A random algorithm is very simple in theory , it is stochastic .A best solution is selected when the algorithm has been implemated as well as the possibility of many other solutions exist , the solution is uncertainly produced .That is to say ,finding a solution is easy ,but the solution is good or bad ?we don’t know ,maybe it’s the best , maybe it’s the worst .
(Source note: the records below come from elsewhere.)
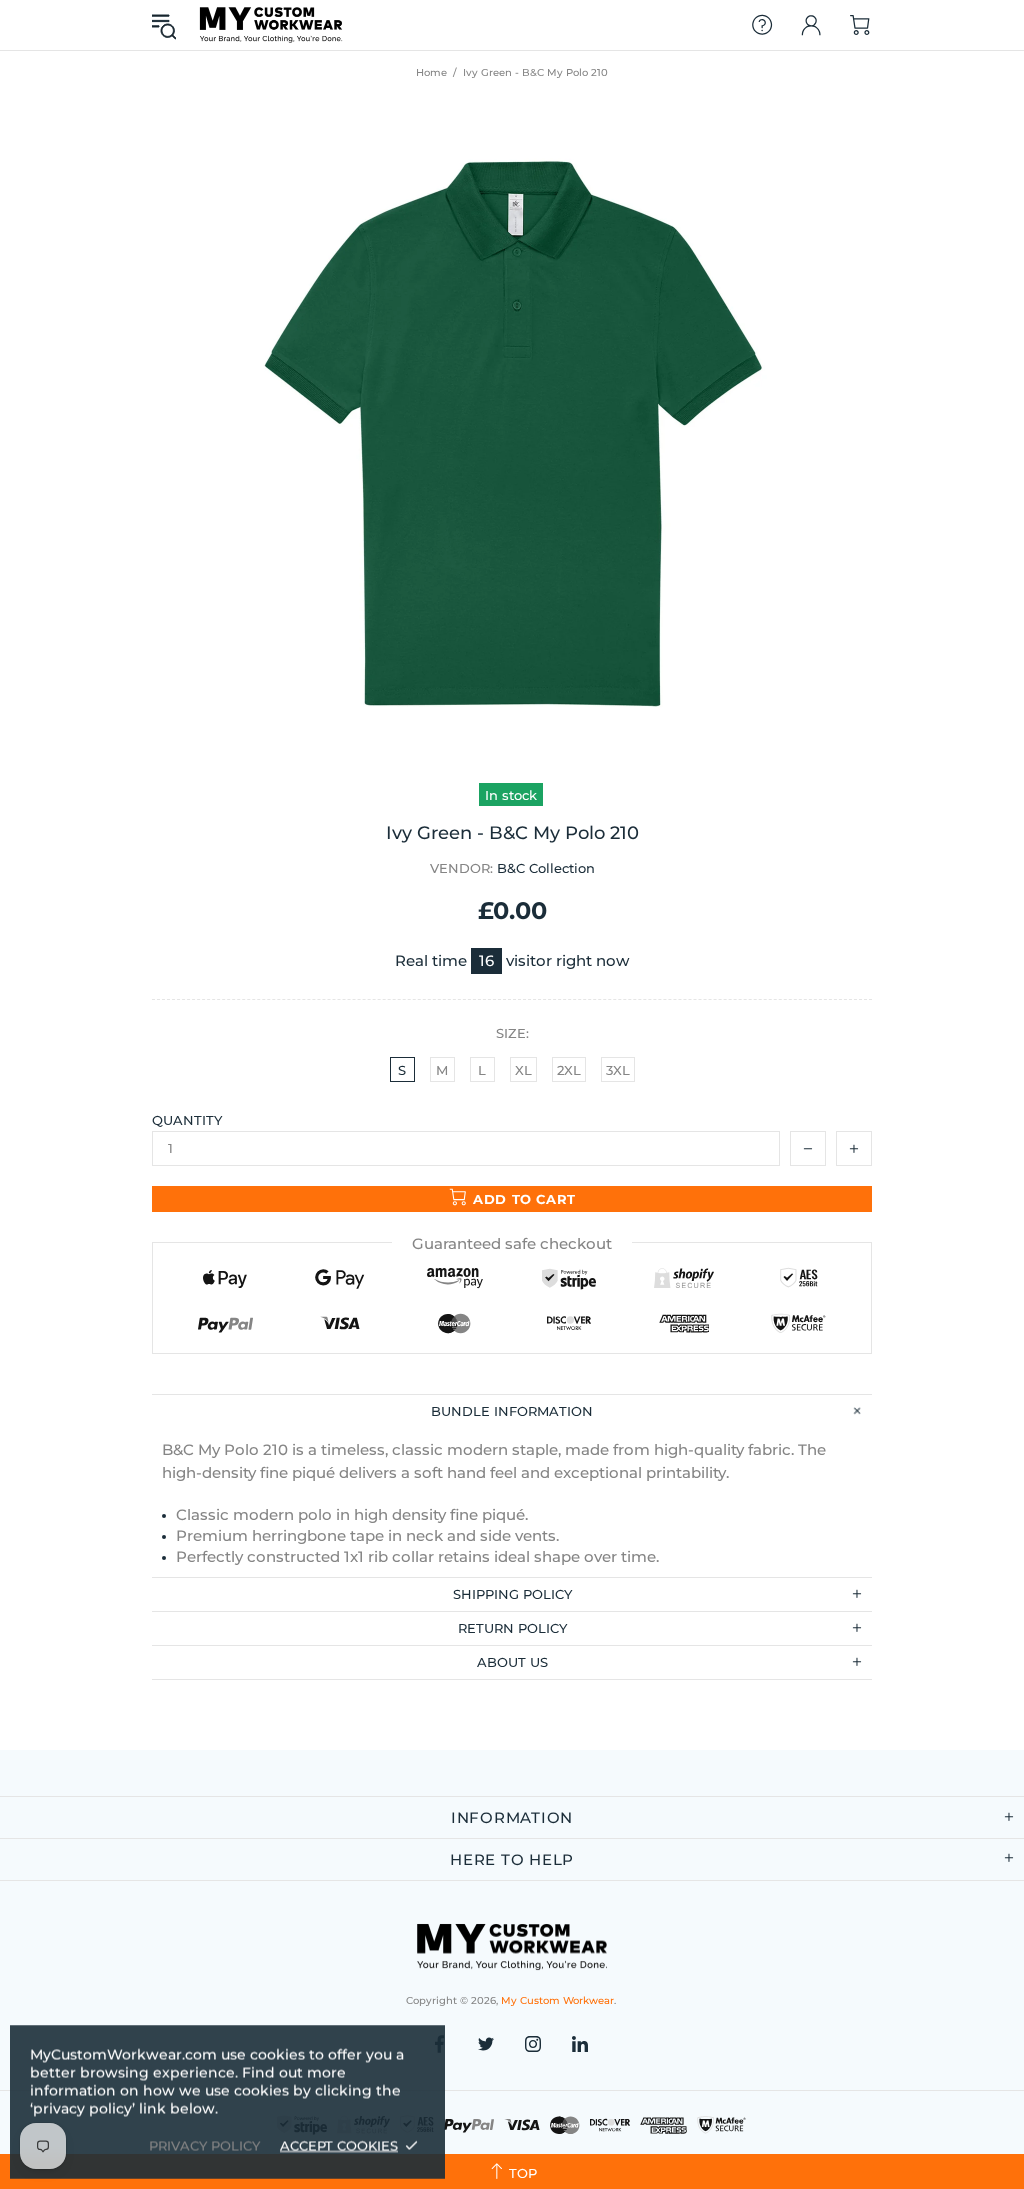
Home (431, 72)
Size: (512, 1033)
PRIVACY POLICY (204, 2145)
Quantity (187, 1120)
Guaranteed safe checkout (512, 1243)
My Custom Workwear (271, 24)
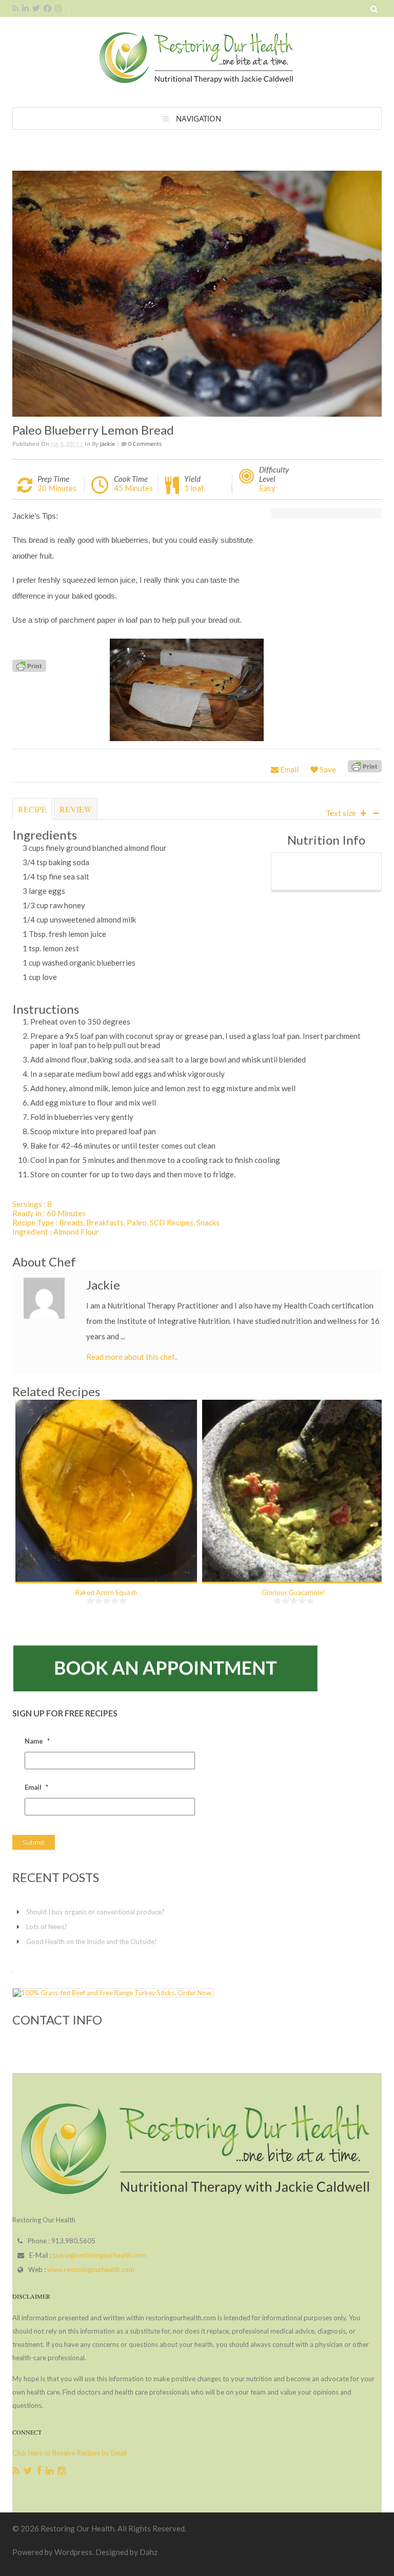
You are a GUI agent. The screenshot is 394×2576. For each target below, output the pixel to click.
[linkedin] (25, 8)
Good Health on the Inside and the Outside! (91, 1941)
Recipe (32, 809)
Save (327, 769)
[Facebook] (39, 2471)
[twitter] (36, 8)
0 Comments (144, 443)
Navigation (198, 118)
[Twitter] (28, 2471)
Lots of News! (46, 1927)
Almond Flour (76, 1231)
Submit (34, 1842)
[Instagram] (61, 2471)
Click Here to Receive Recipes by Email (69, 2453)
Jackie (107, 443)
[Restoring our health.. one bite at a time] (197, 83)
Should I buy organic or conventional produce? (95, 1912)
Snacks (208, 1222)
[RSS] (15, 2471)
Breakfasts (105, 1222)
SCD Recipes (171, 1222)
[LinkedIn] (49, 2471)
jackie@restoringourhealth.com (99, 2255)
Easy (267, 488)
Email (289, 769)
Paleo (137, 1222)
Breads (71, 1222)
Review (76, 809)
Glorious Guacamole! (293, 1592)
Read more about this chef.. (132, 1356)
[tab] (32, 814)
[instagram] (58, 8)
double random(Problem *Pb)
{
int *path;
int counter=0;
int j;
int i=1;
int k=0;
double sum=0;
double d;
int current=1;//--------current variable for city number;
//int t=1;
path=calloc(Pb->dimension,sizeof(int));
path[0]=1;
for(i;i<Pb->dimension;i++)
{
srand((unsigned)time(NULL));//initialize the seed
do
{
j=1+rand()%(Pb->dimension-1);// 1.....Pb->dimension-1
}while(Pb->cityindex[j]==-1);
printf("j is %d:/n",j);
d=distance(Pb,current,Pb->cityindex[j]);
sum=sum+d;
path[counter+1]=Pb->cityindex[j];
current=Pb->cityindex[j];
Pb->cityindex[j]=-1;
counter++;
}
sum=sum+distance(Pb,current,Pb->cityindex[0]);//to the start city
printf("the tour in random is:");
for( k=0;k<Pb->dimension;k++)
{
printf("-> %d",path[k]);
}
printf("/n the distance for random is: %f",sum);
return sum;
}